Device-code phishing exploits a legitimate authentication method used to connect devices such as TVs or game consoles, where keyboard input is inconvenient, to a Microsoft account. It lures victims to a real Microsoft login page and gets them to enter a device code created by the attacker. Once the victim completes login and multi-factor authentication, the attacker intercepts an access token. Axios reported that tools to steal and manage these tokens are now sold as subscription phishing kits, allowing even less technically skilled attackers to run sophisticated phishing campaigns.
Until now, cyber criminals mainly used AI to make phishing messages more plausible and tailored to specific individuals.
But Huntress said its report shows much of the attack activity is linked to phishing-as-a-service platforms that package identity theft infrastructure, phishing kits and AI-based workflows and offer them to other criminals as subscription services.
Looking at several hundred cases, there was not a single instance of identical phishing lure text. Huntress said that shows threat actors used generative AI to personalise messages at scale.
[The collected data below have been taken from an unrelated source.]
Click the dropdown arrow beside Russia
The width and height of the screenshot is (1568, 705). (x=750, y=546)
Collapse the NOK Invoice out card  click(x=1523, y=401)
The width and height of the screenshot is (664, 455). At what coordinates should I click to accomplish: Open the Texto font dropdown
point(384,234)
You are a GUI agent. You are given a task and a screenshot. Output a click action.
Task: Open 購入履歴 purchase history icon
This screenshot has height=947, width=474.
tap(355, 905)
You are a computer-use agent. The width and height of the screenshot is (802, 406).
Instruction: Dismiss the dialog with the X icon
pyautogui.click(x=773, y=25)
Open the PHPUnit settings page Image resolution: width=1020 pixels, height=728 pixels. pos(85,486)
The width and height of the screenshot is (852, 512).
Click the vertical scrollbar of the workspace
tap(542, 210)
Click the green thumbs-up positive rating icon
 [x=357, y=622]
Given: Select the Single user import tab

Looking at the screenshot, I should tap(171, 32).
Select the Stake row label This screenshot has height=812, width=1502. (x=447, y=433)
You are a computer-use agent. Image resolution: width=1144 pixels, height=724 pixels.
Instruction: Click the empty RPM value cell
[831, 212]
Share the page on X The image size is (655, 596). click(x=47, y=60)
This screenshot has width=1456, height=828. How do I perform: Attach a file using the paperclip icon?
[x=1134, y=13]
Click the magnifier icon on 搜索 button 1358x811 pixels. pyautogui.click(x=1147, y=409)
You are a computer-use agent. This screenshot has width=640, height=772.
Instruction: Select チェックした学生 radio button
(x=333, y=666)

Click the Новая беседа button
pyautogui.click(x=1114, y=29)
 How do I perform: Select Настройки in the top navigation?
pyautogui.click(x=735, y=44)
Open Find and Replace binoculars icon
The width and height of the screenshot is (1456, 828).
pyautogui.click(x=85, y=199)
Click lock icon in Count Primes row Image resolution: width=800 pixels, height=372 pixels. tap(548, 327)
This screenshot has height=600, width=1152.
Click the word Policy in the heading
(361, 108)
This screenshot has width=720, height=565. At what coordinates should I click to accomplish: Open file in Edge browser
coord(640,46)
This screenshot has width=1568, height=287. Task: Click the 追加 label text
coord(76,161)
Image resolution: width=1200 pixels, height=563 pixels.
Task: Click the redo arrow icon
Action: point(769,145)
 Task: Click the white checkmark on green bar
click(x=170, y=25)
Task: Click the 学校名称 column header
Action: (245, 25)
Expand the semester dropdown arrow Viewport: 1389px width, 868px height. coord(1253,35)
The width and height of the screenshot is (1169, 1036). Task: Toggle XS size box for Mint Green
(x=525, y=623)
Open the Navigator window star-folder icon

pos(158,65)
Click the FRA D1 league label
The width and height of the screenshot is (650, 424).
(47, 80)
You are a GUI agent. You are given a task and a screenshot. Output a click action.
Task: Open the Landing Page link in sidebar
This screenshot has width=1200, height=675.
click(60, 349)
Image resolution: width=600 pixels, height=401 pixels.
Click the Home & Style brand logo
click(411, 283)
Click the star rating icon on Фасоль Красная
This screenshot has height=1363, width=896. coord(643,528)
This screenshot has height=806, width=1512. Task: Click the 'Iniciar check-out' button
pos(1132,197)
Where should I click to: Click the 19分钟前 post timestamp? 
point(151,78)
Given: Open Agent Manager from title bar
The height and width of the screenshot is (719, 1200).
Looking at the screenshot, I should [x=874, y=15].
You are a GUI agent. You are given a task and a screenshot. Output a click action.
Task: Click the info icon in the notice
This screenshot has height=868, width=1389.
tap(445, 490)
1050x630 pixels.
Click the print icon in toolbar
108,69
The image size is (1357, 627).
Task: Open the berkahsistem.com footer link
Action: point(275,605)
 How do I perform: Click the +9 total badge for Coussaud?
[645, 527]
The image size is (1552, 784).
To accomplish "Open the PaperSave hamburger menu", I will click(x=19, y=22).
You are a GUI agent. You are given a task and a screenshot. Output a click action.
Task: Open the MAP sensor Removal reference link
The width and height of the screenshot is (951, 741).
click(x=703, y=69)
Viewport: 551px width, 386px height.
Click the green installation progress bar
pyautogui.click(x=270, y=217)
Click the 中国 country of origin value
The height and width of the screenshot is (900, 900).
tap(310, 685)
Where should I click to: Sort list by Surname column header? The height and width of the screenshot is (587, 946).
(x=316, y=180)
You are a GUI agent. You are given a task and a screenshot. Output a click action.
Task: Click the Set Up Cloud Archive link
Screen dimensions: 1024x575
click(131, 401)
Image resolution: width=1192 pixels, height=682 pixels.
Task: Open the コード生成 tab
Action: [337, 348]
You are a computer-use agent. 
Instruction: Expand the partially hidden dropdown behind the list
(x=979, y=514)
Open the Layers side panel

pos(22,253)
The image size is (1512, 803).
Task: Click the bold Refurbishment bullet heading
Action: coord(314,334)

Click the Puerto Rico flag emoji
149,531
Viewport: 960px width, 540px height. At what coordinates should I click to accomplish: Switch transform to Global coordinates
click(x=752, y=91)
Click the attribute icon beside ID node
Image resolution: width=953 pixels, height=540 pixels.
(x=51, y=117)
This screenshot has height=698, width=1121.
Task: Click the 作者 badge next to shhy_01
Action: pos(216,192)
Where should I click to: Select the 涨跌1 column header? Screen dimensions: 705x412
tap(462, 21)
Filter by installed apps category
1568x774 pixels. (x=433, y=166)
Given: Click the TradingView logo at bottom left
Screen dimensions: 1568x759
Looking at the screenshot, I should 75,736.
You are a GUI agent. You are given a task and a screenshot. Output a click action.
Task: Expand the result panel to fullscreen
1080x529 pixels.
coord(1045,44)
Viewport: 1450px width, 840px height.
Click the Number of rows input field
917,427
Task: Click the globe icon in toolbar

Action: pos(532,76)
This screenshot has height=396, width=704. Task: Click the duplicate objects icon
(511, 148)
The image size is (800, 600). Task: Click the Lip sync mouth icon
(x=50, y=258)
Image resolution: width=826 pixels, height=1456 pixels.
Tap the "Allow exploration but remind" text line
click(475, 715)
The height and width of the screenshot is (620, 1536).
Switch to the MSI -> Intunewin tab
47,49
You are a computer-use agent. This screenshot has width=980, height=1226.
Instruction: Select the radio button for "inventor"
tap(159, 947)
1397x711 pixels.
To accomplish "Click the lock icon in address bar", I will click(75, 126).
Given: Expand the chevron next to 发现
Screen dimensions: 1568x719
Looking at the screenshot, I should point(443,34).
It interpreted this as early evidence that cyber criminal groups are industrialising phishing attacks by combining generative AI with automated workflows.
Huntress CEO Kyle Hanslovan (카일 한슬로반) sees AI-generated content, automated workflows and subscription-based attack platforms lowering barriers to entry for cyber criminals while accelerating the pace of attacks.
"If you automate much of the operations, you don't need to be a systems engineer or know how to normalise data. It's being democratised so anyone can access it," he said. "The operational level of cyber criminal organisations is better than many companies."
As AI models provided by OpenAI and Anthropic become more advanced, voices warning of rising AI-based attack capabilities have been growing in recent months.
Agencies in the Five Eyes signals intelligence partnership among Australia, the United States, Britain, New Zealand and Canada also issued a statement recently, warning that destructive AI cyber attacks targeting governments and companies could become a reality within months.
"Over time, AI will help improve cyber defence, but it is also accelerating the speed, scale and sophistication of cyber threats," the agencies said. "Frontier AI models are expected to fundamentally change offensive and defensive cyber capabilities beyond current industry expectations. This will become reality not in years but in months."
Olivia Shen (올리비아 션), an AI and national security expert at the University of Sydney's United States Studies Centre, said, "We should expect that the next Mythos or Fable could be right around the corner." She said, "We can only see what is publicly disclosed, but China or other countries and companies may be developing equally advanced models."